Dataset entries
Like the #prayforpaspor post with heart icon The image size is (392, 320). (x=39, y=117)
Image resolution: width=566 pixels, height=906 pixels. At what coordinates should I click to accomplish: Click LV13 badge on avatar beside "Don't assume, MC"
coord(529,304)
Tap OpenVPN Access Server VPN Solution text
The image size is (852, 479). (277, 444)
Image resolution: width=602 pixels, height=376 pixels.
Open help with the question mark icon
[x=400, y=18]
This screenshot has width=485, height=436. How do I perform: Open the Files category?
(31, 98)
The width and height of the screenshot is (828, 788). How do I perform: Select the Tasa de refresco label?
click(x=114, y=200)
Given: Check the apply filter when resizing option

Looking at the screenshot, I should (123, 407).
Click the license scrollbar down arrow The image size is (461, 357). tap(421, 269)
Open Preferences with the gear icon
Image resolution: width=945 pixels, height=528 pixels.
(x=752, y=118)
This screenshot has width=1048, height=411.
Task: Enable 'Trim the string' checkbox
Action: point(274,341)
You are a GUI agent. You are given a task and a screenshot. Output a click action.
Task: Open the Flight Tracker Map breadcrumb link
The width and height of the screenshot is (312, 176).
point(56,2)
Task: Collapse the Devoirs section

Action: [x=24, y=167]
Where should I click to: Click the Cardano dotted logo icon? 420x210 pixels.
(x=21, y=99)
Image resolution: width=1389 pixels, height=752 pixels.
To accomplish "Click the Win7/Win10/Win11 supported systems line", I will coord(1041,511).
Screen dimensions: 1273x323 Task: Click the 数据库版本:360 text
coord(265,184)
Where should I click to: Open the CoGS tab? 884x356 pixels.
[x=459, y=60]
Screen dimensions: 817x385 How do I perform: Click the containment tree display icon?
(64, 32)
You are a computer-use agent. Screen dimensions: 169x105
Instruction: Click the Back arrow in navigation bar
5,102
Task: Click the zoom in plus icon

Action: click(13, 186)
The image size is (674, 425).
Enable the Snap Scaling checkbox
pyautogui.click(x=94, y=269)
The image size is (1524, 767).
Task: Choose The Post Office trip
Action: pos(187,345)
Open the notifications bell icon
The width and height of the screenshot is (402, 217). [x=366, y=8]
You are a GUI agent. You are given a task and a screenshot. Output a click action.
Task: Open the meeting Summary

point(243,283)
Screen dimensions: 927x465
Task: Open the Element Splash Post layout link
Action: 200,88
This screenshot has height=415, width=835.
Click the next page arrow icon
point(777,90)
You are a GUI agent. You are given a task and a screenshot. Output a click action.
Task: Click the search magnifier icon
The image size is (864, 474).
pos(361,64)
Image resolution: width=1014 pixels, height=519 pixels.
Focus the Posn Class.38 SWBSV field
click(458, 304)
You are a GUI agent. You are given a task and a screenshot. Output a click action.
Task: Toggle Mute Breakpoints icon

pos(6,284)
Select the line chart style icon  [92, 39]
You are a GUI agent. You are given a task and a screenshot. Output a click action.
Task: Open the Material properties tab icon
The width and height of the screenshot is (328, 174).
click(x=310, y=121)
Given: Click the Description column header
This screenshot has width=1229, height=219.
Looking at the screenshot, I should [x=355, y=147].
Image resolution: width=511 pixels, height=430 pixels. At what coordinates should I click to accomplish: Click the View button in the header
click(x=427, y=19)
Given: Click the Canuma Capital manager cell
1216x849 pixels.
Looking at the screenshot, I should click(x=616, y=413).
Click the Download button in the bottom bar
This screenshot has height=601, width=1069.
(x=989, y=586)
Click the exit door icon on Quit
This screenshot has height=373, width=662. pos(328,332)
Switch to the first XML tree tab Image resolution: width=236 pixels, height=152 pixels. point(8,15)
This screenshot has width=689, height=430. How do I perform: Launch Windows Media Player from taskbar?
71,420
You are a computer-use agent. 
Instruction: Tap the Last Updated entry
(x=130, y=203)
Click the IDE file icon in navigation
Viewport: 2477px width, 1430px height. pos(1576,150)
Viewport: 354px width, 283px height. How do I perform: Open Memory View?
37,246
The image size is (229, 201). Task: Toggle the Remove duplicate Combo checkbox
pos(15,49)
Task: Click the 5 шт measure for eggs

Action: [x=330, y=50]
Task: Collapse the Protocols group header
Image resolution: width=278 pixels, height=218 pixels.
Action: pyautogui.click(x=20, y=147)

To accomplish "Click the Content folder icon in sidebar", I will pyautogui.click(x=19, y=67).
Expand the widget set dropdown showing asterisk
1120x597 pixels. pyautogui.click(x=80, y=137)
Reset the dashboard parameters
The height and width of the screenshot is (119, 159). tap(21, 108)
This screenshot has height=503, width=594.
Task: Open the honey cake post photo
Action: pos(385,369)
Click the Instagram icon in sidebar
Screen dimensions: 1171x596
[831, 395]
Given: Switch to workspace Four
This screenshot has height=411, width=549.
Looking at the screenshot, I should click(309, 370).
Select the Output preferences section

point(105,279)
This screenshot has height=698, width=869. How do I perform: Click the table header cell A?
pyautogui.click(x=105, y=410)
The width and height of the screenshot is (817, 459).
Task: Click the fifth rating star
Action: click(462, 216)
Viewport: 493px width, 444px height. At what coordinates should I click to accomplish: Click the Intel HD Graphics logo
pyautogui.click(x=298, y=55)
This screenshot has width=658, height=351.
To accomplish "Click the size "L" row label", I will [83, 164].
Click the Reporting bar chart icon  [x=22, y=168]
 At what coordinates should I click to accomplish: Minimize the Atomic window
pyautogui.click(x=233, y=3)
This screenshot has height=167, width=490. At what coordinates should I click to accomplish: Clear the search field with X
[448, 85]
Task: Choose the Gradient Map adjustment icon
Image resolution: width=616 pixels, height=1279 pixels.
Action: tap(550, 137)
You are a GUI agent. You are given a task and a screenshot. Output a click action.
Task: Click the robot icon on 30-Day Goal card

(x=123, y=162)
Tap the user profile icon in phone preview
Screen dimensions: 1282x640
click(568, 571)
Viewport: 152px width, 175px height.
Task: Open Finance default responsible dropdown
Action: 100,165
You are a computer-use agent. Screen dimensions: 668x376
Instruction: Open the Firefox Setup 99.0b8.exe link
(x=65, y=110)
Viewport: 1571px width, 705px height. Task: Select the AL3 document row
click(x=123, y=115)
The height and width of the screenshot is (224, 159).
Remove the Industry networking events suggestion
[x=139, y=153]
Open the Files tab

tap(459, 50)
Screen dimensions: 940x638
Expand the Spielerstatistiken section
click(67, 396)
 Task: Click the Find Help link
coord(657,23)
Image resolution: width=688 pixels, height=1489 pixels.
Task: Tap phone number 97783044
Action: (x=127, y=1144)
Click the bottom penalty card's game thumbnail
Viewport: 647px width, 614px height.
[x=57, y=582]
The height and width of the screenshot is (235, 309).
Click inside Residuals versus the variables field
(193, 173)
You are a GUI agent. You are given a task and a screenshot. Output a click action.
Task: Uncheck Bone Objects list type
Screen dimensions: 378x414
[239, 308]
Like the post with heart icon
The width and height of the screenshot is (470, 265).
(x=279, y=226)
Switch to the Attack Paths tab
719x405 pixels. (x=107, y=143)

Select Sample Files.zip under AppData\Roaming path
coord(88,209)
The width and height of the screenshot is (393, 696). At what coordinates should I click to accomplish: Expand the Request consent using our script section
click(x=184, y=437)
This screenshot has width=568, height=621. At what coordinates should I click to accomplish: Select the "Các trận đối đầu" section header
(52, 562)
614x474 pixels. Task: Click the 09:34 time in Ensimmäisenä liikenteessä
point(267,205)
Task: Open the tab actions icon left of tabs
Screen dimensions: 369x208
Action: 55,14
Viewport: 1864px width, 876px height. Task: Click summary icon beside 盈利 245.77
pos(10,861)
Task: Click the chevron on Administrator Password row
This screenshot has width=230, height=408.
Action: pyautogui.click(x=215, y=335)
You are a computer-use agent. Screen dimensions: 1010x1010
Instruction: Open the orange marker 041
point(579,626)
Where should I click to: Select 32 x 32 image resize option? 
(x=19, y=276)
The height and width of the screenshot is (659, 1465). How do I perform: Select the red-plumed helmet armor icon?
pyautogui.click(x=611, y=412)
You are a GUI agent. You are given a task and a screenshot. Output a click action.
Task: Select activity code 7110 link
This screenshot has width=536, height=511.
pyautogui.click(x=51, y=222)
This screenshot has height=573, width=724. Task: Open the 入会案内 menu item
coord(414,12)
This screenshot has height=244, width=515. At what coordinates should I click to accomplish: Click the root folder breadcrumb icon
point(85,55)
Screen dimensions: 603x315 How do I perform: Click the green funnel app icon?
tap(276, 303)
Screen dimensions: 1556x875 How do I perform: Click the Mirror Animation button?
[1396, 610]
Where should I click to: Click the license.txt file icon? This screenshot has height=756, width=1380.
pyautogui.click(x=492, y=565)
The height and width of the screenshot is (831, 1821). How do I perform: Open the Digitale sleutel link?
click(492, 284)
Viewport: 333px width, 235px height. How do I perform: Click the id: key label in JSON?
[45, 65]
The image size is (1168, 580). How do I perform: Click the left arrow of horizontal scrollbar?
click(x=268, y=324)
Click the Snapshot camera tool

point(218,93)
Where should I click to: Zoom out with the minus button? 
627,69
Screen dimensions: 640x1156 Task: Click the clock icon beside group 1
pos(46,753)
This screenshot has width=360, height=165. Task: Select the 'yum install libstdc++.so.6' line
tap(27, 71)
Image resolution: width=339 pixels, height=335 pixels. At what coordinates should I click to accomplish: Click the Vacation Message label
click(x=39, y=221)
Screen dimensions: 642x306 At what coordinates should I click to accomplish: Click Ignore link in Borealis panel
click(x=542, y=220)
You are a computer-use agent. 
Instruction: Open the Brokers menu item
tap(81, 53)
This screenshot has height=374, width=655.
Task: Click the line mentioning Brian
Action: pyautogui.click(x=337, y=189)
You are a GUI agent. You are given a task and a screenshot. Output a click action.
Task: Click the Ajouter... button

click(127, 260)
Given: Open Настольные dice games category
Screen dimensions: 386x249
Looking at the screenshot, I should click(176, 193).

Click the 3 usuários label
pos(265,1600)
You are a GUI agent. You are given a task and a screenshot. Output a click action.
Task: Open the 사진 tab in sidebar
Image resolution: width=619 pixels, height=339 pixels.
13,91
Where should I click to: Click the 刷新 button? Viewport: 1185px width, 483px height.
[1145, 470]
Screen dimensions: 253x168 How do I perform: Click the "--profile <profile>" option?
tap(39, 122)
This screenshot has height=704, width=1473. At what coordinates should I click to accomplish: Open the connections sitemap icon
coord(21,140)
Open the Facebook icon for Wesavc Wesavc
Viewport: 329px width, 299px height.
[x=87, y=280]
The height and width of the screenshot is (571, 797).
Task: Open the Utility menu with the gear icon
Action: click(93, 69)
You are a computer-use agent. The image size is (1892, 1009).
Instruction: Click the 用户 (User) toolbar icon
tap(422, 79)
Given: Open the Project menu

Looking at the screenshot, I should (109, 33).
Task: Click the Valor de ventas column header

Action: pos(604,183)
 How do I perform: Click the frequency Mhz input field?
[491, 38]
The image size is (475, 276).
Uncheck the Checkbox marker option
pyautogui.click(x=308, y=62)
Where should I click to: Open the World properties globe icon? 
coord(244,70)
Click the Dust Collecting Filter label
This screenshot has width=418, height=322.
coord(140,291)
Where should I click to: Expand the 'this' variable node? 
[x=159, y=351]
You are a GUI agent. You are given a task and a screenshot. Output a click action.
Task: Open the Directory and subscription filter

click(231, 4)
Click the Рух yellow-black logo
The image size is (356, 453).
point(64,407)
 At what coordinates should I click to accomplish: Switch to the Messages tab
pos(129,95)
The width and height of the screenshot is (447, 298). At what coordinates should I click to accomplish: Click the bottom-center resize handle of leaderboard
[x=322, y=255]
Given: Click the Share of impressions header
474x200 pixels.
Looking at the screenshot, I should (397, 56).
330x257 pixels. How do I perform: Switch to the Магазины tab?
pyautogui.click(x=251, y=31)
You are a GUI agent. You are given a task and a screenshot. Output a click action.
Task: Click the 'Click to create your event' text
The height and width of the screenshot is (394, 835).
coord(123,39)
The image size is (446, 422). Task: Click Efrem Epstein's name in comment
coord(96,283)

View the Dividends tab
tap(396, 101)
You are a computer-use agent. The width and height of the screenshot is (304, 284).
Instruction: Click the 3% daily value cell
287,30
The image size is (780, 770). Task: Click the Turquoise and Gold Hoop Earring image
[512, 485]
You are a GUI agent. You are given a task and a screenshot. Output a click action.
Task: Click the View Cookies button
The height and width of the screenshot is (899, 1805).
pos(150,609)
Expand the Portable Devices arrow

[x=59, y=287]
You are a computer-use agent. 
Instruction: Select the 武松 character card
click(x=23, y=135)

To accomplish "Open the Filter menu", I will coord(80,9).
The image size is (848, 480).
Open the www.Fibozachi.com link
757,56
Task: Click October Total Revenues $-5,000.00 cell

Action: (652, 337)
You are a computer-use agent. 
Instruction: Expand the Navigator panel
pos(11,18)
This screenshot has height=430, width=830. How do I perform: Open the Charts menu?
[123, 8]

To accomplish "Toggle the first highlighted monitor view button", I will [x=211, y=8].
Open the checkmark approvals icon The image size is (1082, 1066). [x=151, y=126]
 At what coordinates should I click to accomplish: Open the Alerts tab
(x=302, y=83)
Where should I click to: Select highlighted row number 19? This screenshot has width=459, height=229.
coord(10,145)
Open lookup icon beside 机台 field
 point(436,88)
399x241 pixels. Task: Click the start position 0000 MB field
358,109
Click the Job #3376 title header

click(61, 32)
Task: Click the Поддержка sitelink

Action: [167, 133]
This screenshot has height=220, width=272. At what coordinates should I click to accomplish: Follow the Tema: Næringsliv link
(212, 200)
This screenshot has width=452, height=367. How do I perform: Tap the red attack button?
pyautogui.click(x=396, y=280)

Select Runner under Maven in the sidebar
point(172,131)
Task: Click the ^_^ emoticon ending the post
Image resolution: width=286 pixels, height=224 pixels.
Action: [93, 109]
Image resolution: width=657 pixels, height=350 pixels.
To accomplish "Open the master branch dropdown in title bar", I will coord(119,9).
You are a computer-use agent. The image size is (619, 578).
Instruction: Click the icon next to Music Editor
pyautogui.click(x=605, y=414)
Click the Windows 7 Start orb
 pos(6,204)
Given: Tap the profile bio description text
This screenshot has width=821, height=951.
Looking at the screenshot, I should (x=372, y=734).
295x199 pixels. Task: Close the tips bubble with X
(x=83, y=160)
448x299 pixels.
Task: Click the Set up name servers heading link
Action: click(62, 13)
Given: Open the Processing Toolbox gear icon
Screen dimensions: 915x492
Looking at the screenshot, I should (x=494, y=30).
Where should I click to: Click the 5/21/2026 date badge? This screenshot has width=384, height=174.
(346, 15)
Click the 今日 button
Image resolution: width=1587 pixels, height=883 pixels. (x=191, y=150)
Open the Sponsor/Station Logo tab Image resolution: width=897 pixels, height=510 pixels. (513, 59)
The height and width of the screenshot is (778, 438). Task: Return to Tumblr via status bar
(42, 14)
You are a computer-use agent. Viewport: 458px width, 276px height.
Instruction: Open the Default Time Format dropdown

◆ WORK ITEM ◆
Only the lines above starting at the line that holds "You are a computer-use agent. Screen dimensions: 169x105" and ending at the line that holds "The image size is (674, 425)." are to be repeated, exactly and in full.

◆ SOLUTION FOR THIS TASK ◆
You are a computer-use agent. Screen dimensions: 169x105
Instruction: Click the Back arrow in navigation bar
5,102
Task: Click the zoom in plus icon

Action: click(13, 186)
The image size is (674, 425).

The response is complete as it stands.